Generell gilt: Auch bei Kombination der verschiedenen Freistellungsansprüche aus beiden Gesetzen beträgt die Dauer der Arbeitszeitreduzierung maximal 24 Monate.
Ausnahmeregelung zum Schutz kleinerer Unternehmen
Kleinere Unternehmen können den durch die Arbeitszeitreduzierung bedingten Teil-Ausfall von Beschäftigten oft nur schlecht kompensieren. Deshalb gilt der Anspruch auf Arbeitszeitreduzierung nach dem Familienpflegezeitgesetz nicht gegenüber Arbeitgebern mit in der Regel 25 oder weniger Beschäftigten (Auszubildende zählen hier nicht mit).

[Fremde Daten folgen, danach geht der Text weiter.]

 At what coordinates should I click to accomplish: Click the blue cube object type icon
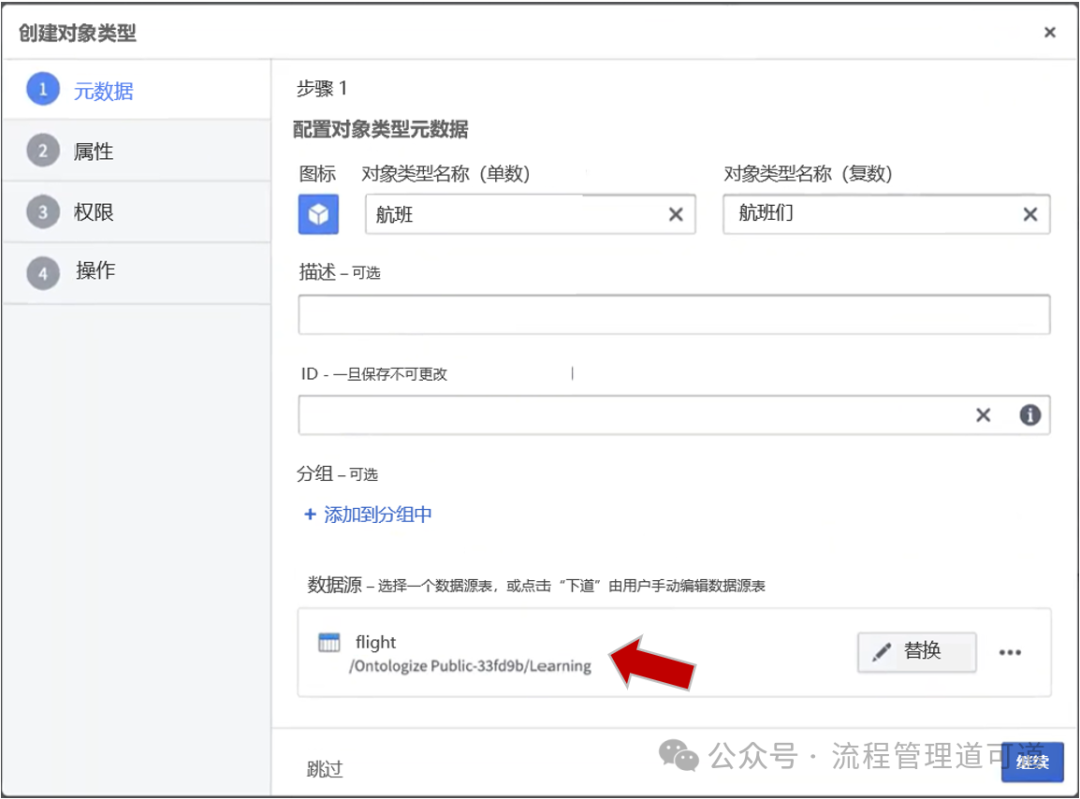[318, 214]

Kompensation des Lohnausfalls durch zinsloses Darlehen
Zum Ausgleich des Lohnausfalls bei Freistellung nach dem Familienpflegezeitgesetz können Beschäftigte ein zinsloses staatliches Darlehen erhalten. Über Einzelheiten informiert das Bundesamt für Familie und zivilgesellschaftliche Aufgaben. Dort ist es auch zu beantragen.
Ausweitung des Personenkreises „nahe Angehörige“
Mit Inkrafttreten des Gesetzes wurde auch der unter den Begriff „nahe Angehörige“ gefasste Personenkreis erweitert. Partner in einer lebenspartnerschaftsähnlichen Gemeinschaft sowie Stiefeltern und Ehegatten der Geschwister und Geschwister der Ehegatten, Lebenspartner der Geschwister und Geschwister der Lebenspartner gehören seither dazu.
„Frei“-Zeit für Angehörige, die eine akut aufgetretene Pflegesituation organisieren
Angehörige können sich bis zu zehn Arbeitstage von der Arbeit freistellen lassen und dafür einen Lohnersatz, das Pflegeunterstützungsgeld, beanspruchen.
Pflegeberatung der Pflegekassen unbedingt nutzen!
In jedem Fall ist es ratsam, sich von Pflegeberatern der Pflegekasse individuell beraten zu lassen. Diese Pflegeberatung kann auch vor Ort in der häuslichen Umgebung der Pflegebedürftigen und ihrer Angehörigen erfolgen. Dabei wird das gesamte Spektrum möglicher Leistungen und anderer Hilfen (wie z. B. Tages-, Kurzzeit oder Verhinderungspflege) angesprochen.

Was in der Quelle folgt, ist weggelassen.